Workflows have an additional option to run task actions concurrently. The two supported modes are "thread" and "process". I/O bound actions will do better with multithreading and CPU bound actions will do better with multiprocessing. More can be read in the txtai documentation.
task1 = Task([Classify(model1), Classify(model2), Classify(model3)], concurrency="thread")
task2 = Task([lambda x: torch.sigmoid(x).mean(axis=1).cpu().numpy()])
workflow = Workflow([task1, task2], 250)
start = time.time()
for x in workflow(tokens):
pass
print(f"Took {time.time() - start} seconds")
Took 85.21102929115295 seconds
In this case, concurrency doesn't improve performance. While the GIL is a factor, a bigger factor is that the GPU is already fully loaded.
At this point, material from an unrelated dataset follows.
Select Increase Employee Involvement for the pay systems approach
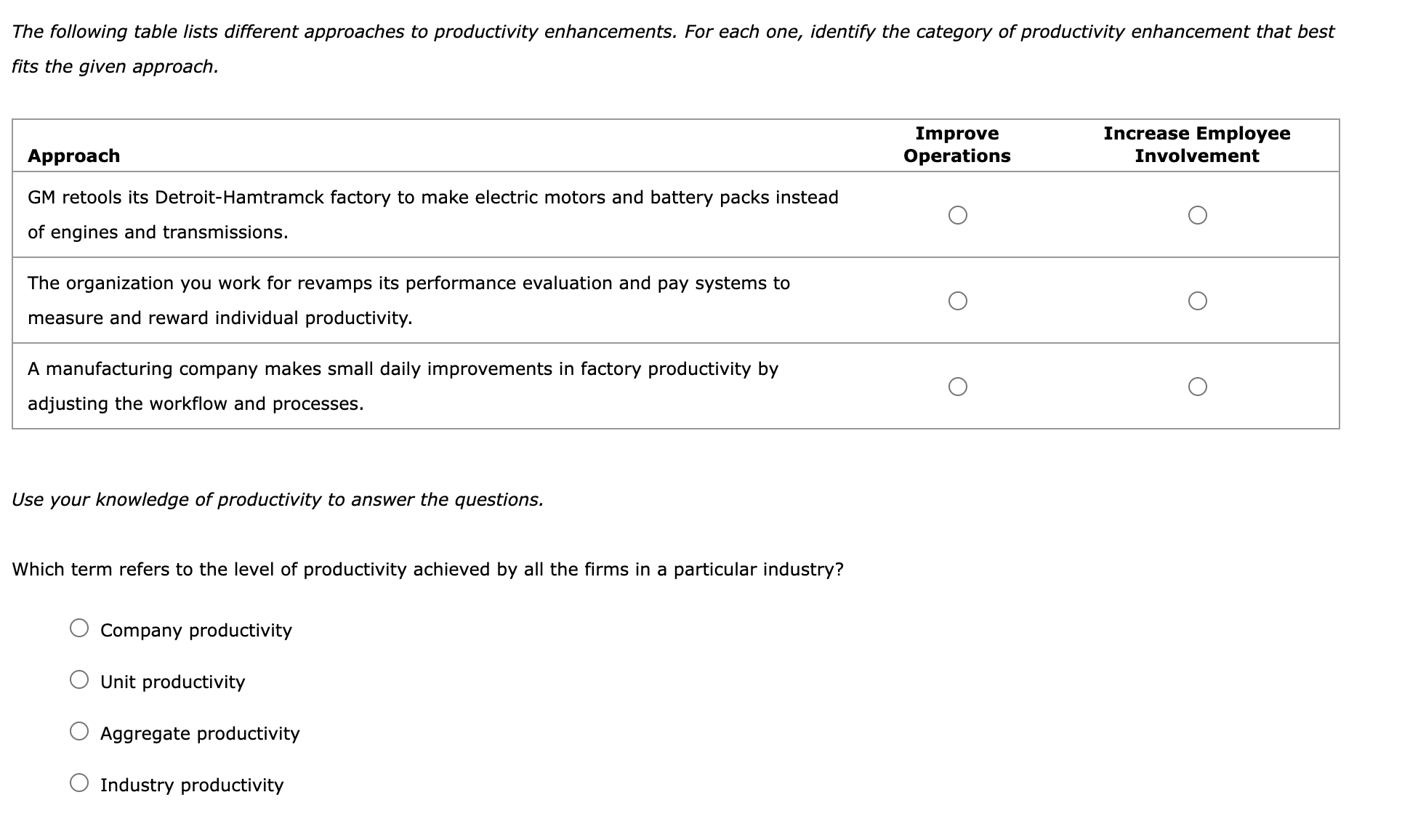The width and height of the screenshot is (1410, 840). (x=1198, y=300)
This method would be more beneficial if the system had a second GPU or the primary GPU had idle cycles.
This article introduced a number of different ways to work with large-scale tensor data and process it efficiently. This article purposely didn't cover embeddings and pipelines to demonstrate how workflows can stand on their own. In addition to workflows, this article covered efficient methods to work with large tensor arrays in PyTorch and NumPy.